On April 13, 2022, we issued a total of 5,696,202 Series C Preferred Shares to new investors for an aggregate consideration of approximately $9.0 million.

Options

During the past three years, we granted to certain directors, officers, employees and consultants on various dates options to purchase an aggregate of [8,272,206] ordinary shares for their past and future services to us.

Convertible Promissory Notes

On December 20 and 21, 2022, we issued convertible promissory notes to investors and one of our officers for an aggregate consideration of $1,450,000. Each note bears a simple interest of 5% per annum and is due one year after the date of note issuance. On December 12 and 18, 2023, we renewed two convertible promissory notes, with an aggregate principal amount of $1,400,000, with its respective investor. Each renewed note bears a simple interest of 8% per annum from the date of renewal, and is due in one year after the renewal date of such note.

On January 12, 2023, we issued convertible promissory notes to investors for an aggregate consideration of $10,500,000. Each note bears a simple interest of 5% per annum and is due one year after the date of note issuance.
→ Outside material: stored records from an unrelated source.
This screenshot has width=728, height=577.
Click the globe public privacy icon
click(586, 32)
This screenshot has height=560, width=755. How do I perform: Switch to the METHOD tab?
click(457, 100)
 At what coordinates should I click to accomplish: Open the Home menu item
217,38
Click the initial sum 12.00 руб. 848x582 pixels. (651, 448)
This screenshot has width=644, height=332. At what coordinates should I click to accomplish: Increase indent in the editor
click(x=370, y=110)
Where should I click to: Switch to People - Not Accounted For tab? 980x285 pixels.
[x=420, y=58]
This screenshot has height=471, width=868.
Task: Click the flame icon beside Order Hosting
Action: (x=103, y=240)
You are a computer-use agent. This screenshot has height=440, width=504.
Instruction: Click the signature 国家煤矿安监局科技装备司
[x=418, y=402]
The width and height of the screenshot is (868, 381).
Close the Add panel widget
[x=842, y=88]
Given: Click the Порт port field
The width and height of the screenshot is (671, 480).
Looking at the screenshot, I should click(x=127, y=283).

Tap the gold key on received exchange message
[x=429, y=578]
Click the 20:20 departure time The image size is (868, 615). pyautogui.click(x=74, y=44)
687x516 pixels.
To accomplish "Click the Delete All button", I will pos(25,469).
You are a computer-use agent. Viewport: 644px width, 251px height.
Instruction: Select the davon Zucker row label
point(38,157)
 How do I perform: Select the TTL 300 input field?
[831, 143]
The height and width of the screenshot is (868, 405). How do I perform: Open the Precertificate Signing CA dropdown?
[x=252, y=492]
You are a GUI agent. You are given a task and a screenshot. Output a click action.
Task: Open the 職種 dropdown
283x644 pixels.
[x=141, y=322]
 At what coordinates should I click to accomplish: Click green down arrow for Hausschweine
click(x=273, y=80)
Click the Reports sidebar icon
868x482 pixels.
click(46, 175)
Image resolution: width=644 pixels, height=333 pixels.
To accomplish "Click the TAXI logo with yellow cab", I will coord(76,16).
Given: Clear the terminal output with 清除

On February 7, 2023, we issued a convertible promissory note to one of our directors for consideration of $250,000, which bears a simple interest rate of 5% per annum and is due one year after the date of note issuance.

On May 23, 2023, we issued convertible promissory notes to a new investor for an aggregate consideration of $4,357,900. Each note bears a simple interest of 5% per annum and is due one year after the date of note issuance.

On June 30, 2023, we issued a convertible promissory note to a new investor for consideration of $100,000, which bears a simple interest rate of 5% per annum accruing from February 17, 2023 and is due one year thereafter.

On November 10, 2023, we issued a convertible promissory note to a new investor for consideration of $100,000, which bears a simple interest rate of 5% per annum and is due one year after the date of note issuance.

On November 20, 2023, we issued a convertible promissory note to a new investor for consideration of $400,000, which bears a simple interest rate of 5% per annum and is due one year after the date of note issuance.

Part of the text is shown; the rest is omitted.